Wednesday, January 12, 2011

Mary Siewert Scruggs

Mary Scruggs, who was one of my instructors at the Second City Training Center, died suddenly last night. She was only 46.

She was a wonderful teacher and a really wonderful person to be around. Exceptionally smart and insightful and also really, really nice, which is a rare combination.

Mary taught me many important lessons about writing, a couple of which are passed along in my book. And she taught me to be a better writer. She had an extraordinary knack for giving solid, direct feedback on your scripts while making you feel great about yourself. It never felt like criticism -- it felt like help.

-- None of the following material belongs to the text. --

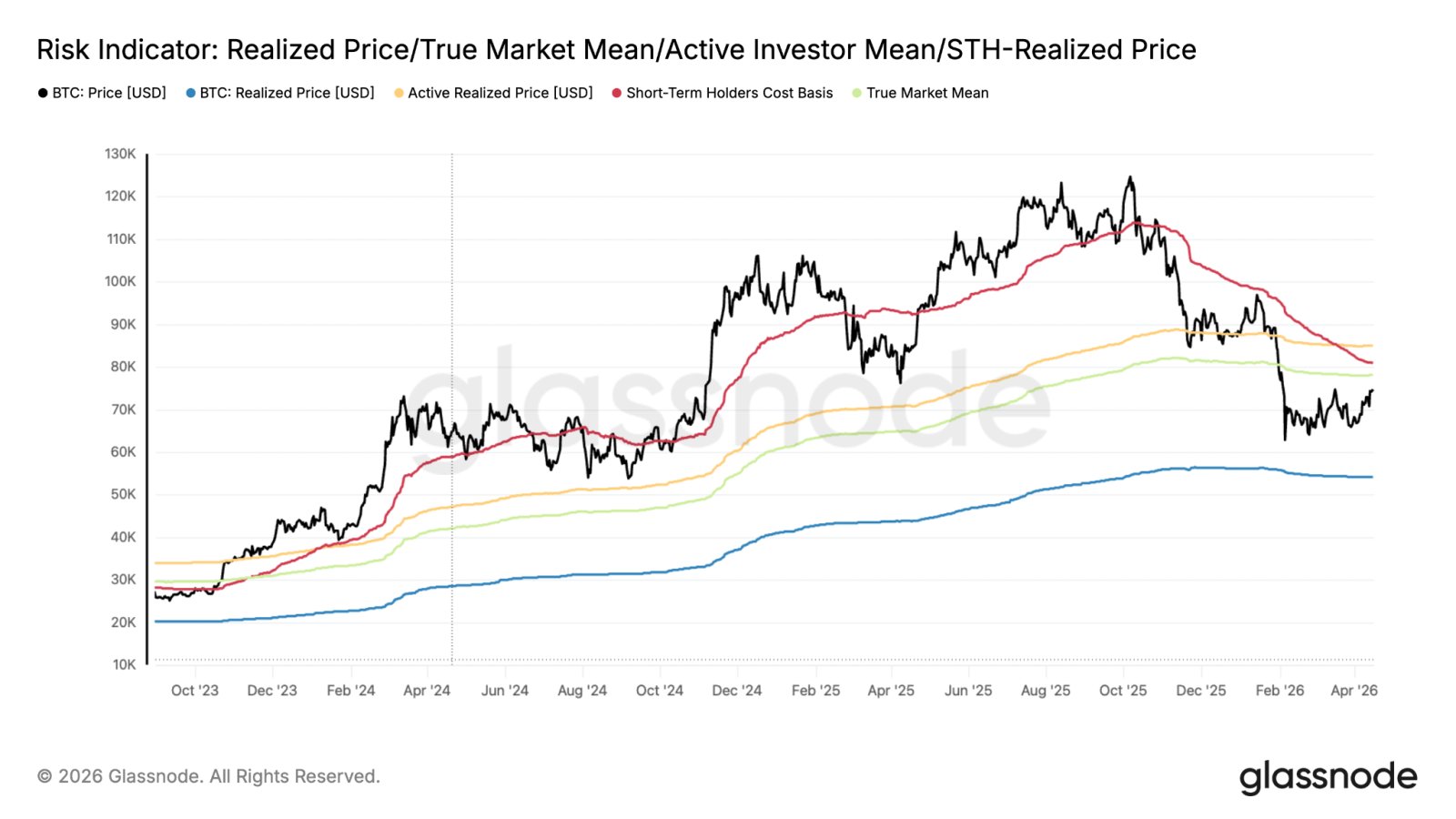Toggle "Short-Term Holders Cost Basis" legend label
Viewport: 1456px width, 819px height.
click(x=729, y=93)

Performers, artists can be a bitter, insecure lot -- even moreso as they approach middle age. But Mary stood out, exuding nothing but positivity and generosity toward her students. Her aim was always and only to make you better.

She was clearly very happy with where she was in life. She had spent time out in LA when she was younger and I understand she even sold some scripts to the networks. But she said the place wasn't for her. So she made a career back here -- teaching, directing, acting, writing plays and books and lots of other things.

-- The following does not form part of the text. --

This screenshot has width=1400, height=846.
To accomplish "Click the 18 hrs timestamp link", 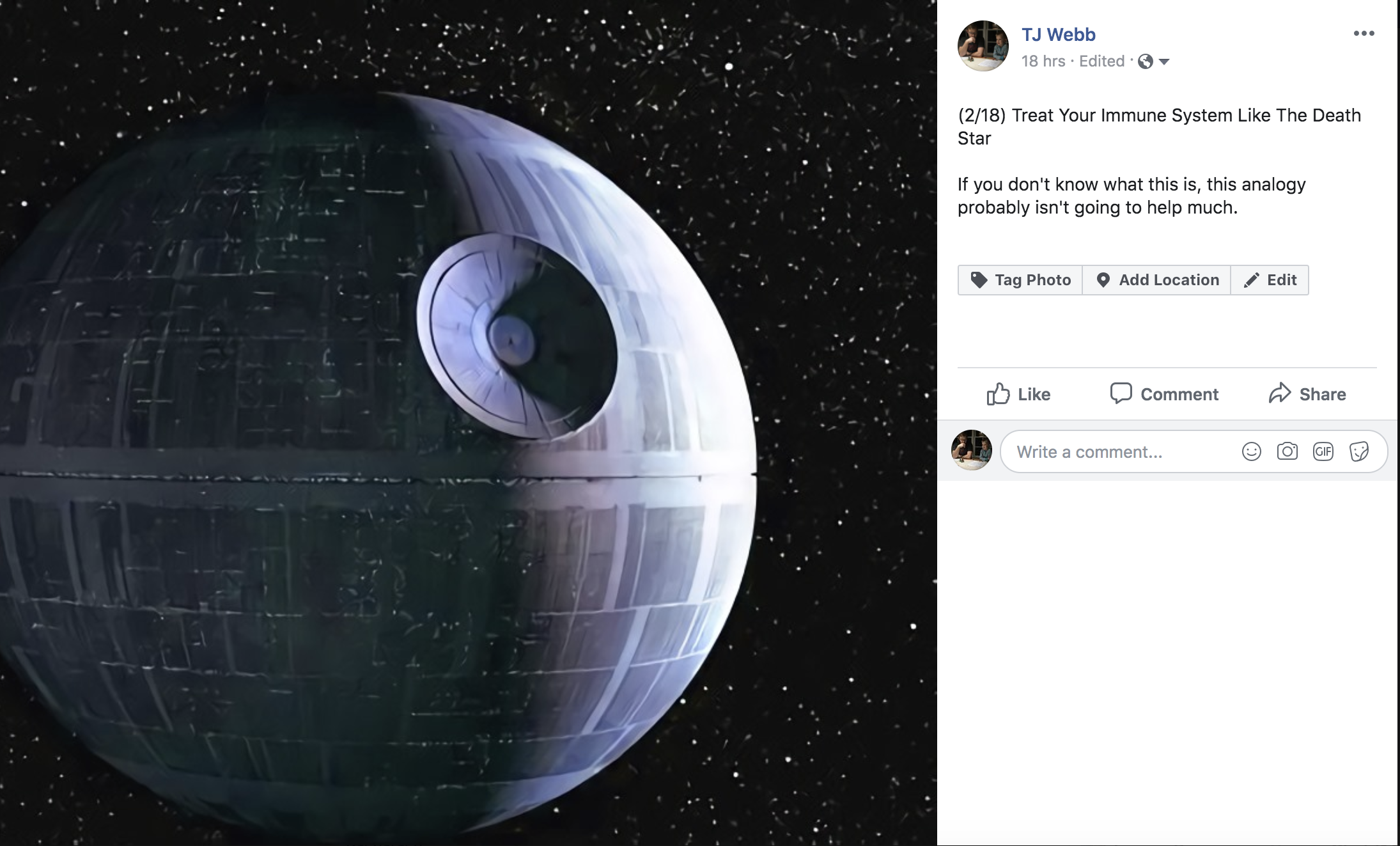I will pyautogui.click(x=1043, y=61).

Mary had an easy, boisterous laugh, and class with her was always fun. We had this running joke in our screenwriting class. She advised us that the montage was often a lazy gimmick used by unimaginative writers to propel a film's action forward. "Oh, hey, they're strolling hand-in-hand on the beach, they're trying on funny hats and laughing, they're talking closely in a little cafe -- they must be falling in love!"

So as we worked around the table on our screenplays, whenever we'd get stumped on a plot point, someone -- sometimes her -- would pipe up with, "Montage, montage!" complete with the Wayne's World "doo-dah-doo-doo, doo-dah-doo-doo" gesture, and we'd all break up laughing.

Thanks to Mary, I'll never be able to enjoy a movie montage again. (She also instilled in me an unnatural affinity for The Gilmore Girls. It was homework, I swear.)

I've been thinking about her a lot in the past year as I write the book. I was hoping at some point to present her with a copy.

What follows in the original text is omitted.